### What needs to be done
When you find the line with "This screenshot has width=309, height=224." among the records below, reproduce it and each line after it exactly, ending with the line with "Toggle the lock".

### Data extracts
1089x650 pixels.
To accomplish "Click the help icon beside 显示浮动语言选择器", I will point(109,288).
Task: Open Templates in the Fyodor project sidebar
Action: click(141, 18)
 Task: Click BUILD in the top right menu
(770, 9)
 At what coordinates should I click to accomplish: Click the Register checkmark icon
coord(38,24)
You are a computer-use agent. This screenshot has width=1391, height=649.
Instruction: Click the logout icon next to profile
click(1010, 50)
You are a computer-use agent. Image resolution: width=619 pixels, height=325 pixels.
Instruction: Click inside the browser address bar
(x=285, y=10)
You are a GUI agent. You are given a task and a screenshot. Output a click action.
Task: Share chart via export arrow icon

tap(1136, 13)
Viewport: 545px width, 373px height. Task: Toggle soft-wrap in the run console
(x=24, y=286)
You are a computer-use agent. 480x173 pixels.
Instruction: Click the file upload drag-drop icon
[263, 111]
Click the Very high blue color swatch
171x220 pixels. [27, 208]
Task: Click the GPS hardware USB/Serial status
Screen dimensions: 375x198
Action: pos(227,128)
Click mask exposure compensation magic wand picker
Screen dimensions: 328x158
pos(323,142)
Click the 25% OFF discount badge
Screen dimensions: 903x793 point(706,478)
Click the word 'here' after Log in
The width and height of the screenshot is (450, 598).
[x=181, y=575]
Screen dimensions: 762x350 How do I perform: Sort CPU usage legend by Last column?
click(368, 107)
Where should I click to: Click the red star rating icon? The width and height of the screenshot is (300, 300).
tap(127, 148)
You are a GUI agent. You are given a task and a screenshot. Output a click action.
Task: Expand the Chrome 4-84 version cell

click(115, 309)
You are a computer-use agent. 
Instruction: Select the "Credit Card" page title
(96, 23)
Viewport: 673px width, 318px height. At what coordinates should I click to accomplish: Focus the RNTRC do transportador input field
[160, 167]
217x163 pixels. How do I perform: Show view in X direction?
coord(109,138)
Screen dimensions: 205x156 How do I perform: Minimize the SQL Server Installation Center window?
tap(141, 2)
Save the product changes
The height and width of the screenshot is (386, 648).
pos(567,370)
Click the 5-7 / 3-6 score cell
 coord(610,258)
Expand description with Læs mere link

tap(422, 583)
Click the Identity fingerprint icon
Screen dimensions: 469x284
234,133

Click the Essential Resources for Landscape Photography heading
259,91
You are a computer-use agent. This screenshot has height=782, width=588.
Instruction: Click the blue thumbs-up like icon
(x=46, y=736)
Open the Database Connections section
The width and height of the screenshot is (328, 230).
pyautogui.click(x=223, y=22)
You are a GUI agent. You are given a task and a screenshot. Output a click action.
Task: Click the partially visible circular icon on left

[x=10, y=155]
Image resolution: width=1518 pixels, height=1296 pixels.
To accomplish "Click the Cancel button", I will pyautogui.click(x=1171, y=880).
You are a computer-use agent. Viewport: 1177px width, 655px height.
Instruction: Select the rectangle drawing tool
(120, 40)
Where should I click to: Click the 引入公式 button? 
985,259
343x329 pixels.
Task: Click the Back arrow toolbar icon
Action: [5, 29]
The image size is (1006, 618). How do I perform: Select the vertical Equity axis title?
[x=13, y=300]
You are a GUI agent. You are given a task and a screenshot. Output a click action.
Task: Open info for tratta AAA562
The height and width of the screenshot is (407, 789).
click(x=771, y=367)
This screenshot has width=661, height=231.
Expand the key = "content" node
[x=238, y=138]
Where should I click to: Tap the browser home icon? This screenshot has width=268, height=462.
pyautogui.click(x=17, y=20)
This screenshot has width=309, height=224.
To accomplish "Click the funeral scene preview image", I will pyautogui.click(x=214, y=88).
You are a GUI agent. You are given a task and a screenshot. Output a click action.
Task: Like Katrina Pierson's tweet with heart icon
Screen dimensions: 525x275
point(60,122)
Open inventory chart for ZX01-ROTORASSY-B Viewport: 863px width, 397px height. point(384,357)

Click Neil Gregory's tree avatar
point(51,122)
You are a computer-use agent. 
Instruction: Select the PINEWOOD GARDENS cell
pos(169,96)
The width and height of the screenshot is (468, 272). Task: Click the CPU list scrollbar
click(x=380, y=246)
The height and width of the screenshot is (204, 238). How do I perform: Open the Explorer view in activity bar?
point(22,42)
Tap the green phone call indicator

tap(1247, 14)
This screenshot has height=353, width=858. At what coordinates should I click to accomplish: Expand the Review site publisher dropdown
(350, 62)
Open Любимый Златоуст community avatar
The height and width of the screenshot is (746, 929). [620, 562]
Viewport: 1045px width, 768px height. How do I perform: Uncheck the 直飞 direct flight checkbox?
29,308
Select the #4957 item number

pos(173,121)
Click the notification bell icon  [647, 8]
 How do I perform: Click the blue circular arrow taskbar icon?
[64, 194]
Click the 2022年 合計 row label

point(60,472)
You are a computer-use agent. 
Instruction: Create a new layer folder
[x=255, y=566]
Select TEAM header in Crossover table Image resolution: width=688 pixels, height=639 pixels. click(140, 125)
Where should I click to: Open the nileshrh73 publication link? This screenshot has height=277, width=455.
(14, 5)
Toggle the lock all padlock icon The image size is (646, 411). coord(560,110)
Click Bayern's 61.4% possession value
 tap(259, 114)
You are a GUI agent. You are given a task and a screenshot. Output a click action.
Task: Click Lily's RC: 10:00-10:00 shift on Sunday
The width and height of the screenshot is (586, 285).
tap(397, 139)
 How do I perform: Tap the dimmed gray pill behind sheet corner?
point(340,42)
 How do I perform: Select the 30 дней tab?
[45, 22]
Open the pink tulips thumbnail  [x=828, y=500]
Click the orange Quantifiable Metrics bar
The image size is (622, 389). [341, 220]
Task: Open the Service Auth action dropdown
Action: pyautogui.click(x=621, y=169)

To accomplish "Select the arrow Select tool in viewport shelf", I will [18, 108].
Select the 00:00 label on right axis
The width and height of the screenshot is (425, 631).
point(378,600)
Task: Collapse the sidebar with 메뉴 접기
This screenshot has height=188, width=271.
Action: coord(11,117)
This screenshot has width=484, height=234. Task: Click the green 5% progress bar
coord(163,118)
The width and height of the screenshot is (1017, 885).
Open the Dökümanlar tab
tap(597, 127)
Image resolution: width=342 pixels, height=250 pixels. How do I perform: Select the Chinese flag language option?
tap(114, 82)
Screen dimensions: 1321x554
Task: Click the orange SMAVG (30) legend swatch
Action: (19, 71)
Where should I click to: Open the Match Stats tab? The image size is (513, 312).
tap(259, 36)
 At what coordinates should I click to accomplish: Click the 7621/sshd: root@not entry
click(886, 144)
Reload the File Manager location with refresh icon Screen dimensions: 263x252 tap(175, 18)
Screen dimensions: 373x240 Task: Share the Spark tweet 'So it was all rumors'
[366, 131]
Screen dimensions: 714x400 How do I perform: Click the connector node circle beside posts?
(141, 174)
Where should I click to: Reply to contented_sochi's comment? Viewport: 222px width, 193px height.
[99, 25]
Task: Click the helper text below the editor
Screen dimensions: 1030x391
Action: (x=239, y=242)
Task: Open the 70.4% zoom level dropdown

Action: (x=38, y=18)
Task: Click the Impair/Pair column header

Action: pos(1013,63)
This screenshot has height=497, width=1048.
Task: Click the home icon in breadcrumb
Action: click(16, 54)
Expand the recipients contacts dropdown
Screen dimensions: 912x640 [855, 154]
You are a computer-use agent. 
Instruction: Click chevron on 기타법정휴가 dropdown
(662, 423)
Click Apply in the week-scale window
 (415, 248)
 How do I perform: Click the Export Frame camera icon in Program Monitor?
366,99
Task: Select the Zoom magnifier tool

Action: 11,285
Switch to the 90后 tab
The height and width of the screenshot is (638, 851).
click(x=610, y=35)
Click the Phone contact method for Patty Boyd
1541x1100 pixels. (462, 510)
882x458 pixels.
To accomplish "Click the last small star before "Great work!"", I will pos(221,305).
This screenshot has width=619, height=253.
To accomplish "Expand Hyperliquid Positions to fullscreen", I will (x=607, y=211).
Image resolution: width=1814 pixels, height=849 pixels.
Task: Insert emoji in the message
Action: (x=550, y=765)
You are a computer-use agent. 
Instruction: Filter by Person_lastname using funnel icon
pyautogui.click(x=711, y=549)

### Task solution
This screenshot has width=309, height=224.
To accomplish "Click the funeral scene preview image", I will pyautogui.click(x=214, y=88).
You are a GUI agent. You are given a task and a screenshot. Output a click action.
Task: Like Katrina Pierson's tweet with heart icon
Screen dimensions: 525x275
point(60,122)
Open inventory chart for ZX01-ROTORASSY-B Viewport: 863px width, 397px height. point(384,357)

Click Neil Gregory's tree avatar
point(51,122)
You are a computer-use agent. 
Instruction: Select the PINEWOOD GARDENS cell
pos(169,96)
The width and height of the screenshot is (468, 272). Task: Click the CPU list scrollbar
click(x=380, y=246)
The height and width of the screenshot is (204, 238). How do I perform: Open the Explorer view in activity bar?
point(22,42)
Tap the green phone call indicator

tap(1247, 14)
This screenshot has height=353, width=858. At what coordinates should I click to accomplish: Expand the Review site publisher dropdown
(350, 62)
Open Любимый Златоуст community avatar
The height and width of the screenshot is (746, 929). [620, 562]
Viewport: 1045px width, 768px height. How do I perform: Uncheck the 直飞 direct flight checkbox?
29,308
Select the #4957 item number

pos(173,121)
Click the notification bell icon  [647, 8]
 How do I perform: Click the blue circular arrow taskbar icon?
[64, 194]
Click the 2022年 合計 row label

point(60,472)
You are a computer-use agent. 
Instruction: Create a new layer folder
[x=255, y=566]
Select TEAM header in Crossover table Image resolution: width=688 pixels, height=639 pixels. click(140, 125)
Where should I click to: Open the nileshrh73 publication link? This screenshot has height=277, width=455.
(14, 5)
Toggle the lock all padlock icon The image size is (646, 411). coord(560,110)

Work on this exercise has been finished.